As tradings atuam como intermediárias entre fabricantes e compradoras e têm direito à desoneração tributária sobre mercadorias compradas no mercado interno e destinadas à exportação. Esses bens, no entanto, precisam ser armazenados em recintos alfandegados, sob controle do Fisco, diante do risco de fraude nessas operações.

O debate no governo seria sobre a criação de outros recintos seguros para esse armazenamento. Uma flexibilização das possibilidades de armazenamento dessas mercadorias é objeto do PL 401/2020, mas não há consenso sobre ele na equipe econômica. Procurado sobre essa discussão específica, o Ministério da Economia disse que não teceria “comentários adicionais”.

Para a gerente de Diplomacia Empresarial e Competitividade da CNI, Constanza Negri Biasutti, “o apoio às importadoras e exportadoras é fundamental diante dos esforços do setor para manutenção dos empregos e para a recuperação da economia”. “Nos preocupa muito, no contexto atual, a demora do governo em solucionar esse impasse, já que desde fevereiro deste ano estamos em contato direto com o Poder Executivo solicitando uma medida célere”, afirma.

Solução pode ser pela via judicial ou administrativa
Enquanto não há garantia de prorrogação dos prazos do drawback, advogados tributaristas ouvidos pelo JOTA apontam que os empresários podem encontrar uma solução tanto na via judicial quanto na administrativa para não recolher os tributos desonerados pelo programa.

Thales Stucky, sócio da área tributária do Trench Rossi Watanabe, afirmaque um dos argumentos possíveis nas ações judiciais é o fato de o descumprimento dos prazos não ocorrer por ato de vontade do contribuinte, mas sim por força maior ou caso fortuito.

Por outro lado, afirma o tributarista, o artigo 111 do Código Tributário Nacional (CTN) define que se interpreta literalmente a legislação tributária sobre “suspensão ou exclusão do crédito tributário”, “outorga de isenção” e “dispensa do cumprimento de obrigações tributárias acessórias”.

“O que vemos é que já existem decisões favoráveis aos contribuintes, diante da demonstração de inviabilidade de cumprimento dos prazos do drawback por questões que vão além de sua capacidade gerencial”, diz Stucky.


“Não é justo que o governo aja contra o contribuinte quando este mais precisa. O contribuinte não cumpre o ato por uma questão que foge ao seu controle”

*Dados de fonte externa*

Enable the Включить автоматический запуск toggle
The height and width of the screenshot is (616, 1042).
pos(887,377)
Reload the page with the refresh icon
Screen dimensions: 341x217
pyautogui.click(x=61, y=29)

Denis Vieira Gomes, advogado tributarista do Velloza Advogados, avalia que outra argumentação possível é o princípio da razoabilidade, uma vez que, por força maior, o contribuinte não consegue cumprir os prazos.

“Não é justo que o governo aja contra o contribuinte quando este mais precisa. O contribuinte não cumpre o ato por uma questão que foge ao seu controle”, diz Gomes, que defende que os prazos devem ser prorrogados “enquanto a pandemia durar”, e não apenas por um ano.

Leonardo Gallotti Olinto, sócio do Daudt, Castro e Gallotti Olinto Advogados, por outro lado, entende que os contribuintes devem priorizar a via administrativa, e não a judicial, para pleitear a extensão dos prazos.

Ele explica que, primeiro, para não pagar honorário de sucumbência, o contribuinte precisar ajuizar um mandado de segurança, o que não permite a dilação probatória, isto é, um prazo para a parte produzir provas sobre o seu direito. Isso dificultaria a defesa do contribuinte, que não teria como provar que não exportou por causa da pandemia, e não por outros motivos. Uma ação ordinária, por sua vez, teria rito mais longo.

“Além disso, o ajuizamento de uma ação em si é uma confissão de que o contribuinte não cumpriu os prazos do programa. A meu ver, o ideal é procurar a Receita e discutir primeiro na esfera administrativa”, avalia Gallotti Olinto, que, em seu escritório, tem hoje seis grandes empresas com dificuldades para cumprir os prazos do drawback.